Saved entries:
>>>
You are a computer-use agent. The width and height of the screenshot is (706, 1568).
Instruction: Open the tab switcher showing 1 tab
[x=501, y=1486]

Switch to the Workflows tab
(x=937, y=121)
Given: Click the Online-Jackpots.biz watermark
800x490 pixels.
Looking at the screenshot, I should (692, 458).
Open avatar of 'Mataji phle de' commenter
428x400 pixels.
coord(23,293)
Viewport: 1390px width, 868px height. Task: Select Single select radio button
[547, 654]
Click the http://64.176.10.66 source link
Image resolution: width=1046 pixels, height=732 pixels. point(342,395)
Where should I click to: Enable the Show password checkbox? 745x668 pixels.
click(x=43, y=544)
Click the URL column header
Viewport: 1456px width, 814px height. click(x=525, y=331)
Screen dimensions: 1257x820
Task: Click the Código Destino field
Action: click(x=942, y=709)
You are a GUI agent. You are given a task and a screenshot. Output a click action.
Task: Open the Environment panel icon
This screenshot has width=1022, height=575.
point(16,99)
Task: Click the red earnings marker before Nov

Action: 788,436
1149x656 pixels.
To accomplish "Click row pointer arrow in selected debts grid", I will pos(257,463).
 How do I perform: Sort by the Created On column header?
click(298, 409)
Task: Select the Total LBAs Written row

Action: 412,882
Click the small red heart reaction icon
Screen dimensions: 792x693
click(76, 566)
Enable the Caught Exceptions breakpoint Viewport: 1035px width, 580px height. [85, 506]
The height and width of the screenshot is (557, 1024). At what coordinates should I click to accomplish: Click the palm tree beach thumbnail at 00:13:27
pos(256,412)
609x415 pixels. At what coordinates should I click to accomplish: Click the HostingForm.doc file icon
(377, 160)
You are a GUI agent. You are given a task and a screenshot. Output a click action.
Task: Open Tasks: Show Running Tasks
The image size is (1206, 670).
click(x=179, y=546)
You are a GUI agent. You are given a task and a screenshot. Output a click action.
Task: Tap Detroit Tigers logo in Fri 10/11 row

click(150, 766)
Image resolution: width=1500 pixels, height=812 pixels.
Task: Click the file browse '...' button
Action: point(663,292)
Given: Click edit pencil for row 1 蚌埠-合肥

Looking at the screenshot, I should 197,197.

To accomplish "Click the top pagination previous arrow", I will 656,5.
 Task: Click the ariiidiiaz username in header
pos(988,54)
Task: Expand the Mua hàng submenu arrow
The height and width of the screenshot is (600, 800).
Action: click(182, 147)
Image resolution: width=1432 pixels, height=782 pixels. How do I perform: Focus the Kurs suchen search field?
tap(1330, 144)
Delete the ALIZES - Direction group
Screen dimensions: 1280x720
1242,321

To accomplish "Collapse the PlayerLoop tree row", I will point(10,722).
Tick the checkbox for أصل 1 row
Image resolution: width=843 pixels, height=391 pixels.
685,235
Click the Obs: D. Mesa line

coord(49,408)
<<<
» BRIEF: Print every line you see above, exactly as written.

» THE ANSWER:
You are a computer-use agent. The width and height of the screenshot is (706, 1568).
Instruction: Open the tab switcher showing 1 tab
[x=501, y=1486]

Switch to the Workflows tab
(x=937, y=121)
Given: Click the Online-Jackpots.biz watermark
800x490 pixels.
Looking at the screenshot, I should (692, 458).
Open avatar of 'Mataji phle de' commenter
428x400 pixels.
coord(23,293)
Viewport: 1390px width, 868px height. Task: Select Single select radio button
[547, 654]
Click the http://64.176.10.66 source link
Image resolution: width=1046 pixels, height=732 pixels. point(342,395)
Where should I click to: Enable the Show password checkbox? 745x668 pixels.
click(x=43, y=544)
Click the URL column header
Viewport: 1456px width, 814px height. click(x=525, y=331)
Screen dimensions: 1257x820
Task: Click the Código Destino field
Action: click(x=942, y=709)
You are a GUI agent. You are given a task and a screenshot. Output a click action.
Task: Open the Environment panel icon
This screenshot has width=1022, height=575.
point(16,99)
Task: Click the red earnings marker before Nov

Action: 788,436
1149x656 pixels.
To accomplish "Click row pointer arrow in selected debts grid", I will pos(257,463).
 How do I perform: Sort by the Created On column header?
click(298, 409)
Task: Select the Total LBAs Written row

Action: 412,882
Click the small red heart reaction icon
Screen dimensions: 792x693
click(76, 566)
Enable the Caught Exceptions breakpoint Viewport: 1035px width, 580px height. [85, 506]
The height and width of the screenshot is (557, 1024). At what coordinates should I click to accomplish: Click the palm tree beach thumbnail at 00:13:27
pos(256,412)
609x415 pixels. At what coordinates should I click to accomplish: Click the HostingForm.doc file icon
(377, 160)
You are a GUI agent. You are given a task and a screenshot. Output a click action.
Task: Open Tasks: Show Running Tasks
The image size is (1206, 670).
click(x=179, y=546)
You are a GUI agent. You are given a task and a screenshot. Output a click action.
Task: Tap Detroit Tigers logo in Fri 10/11 row

click(150, 766)
Image resolution: width=1500 pixels, height=812 pixels.
Task: Click the file browse '...' button
Action: point(663,292)
Given: Click edit pencil for row 1 蚌埠-合肥

Looking at the screenshot, I should 197,197.

To accomplish "Click the top pagination previous arrow", I will 656,5.
 Task: Click the ariiidiiaz username in header
pos(988,54)
Task: Expand the Mua hàng submenu arrow
The height and width of the screenshot is (600, 800).
Action: click(182, 147)
Image resolution: width=1432 pixels, height=782 pixels. How do I perform: Focus the Kurs suchen search field?
tap(1330, 144)
Delete the ALIZES - Direction group
Screen dimensions: 1280x720
1242,321

To accomplish "Collapse the PlayerLoop tree row", I will point(10,722).
Tick the checkbox for أصل 1 row
Image resolution: width=843 pixels, height=391 pixels.
685,235
Click the Obs: D. Mesa line

coord(49,408)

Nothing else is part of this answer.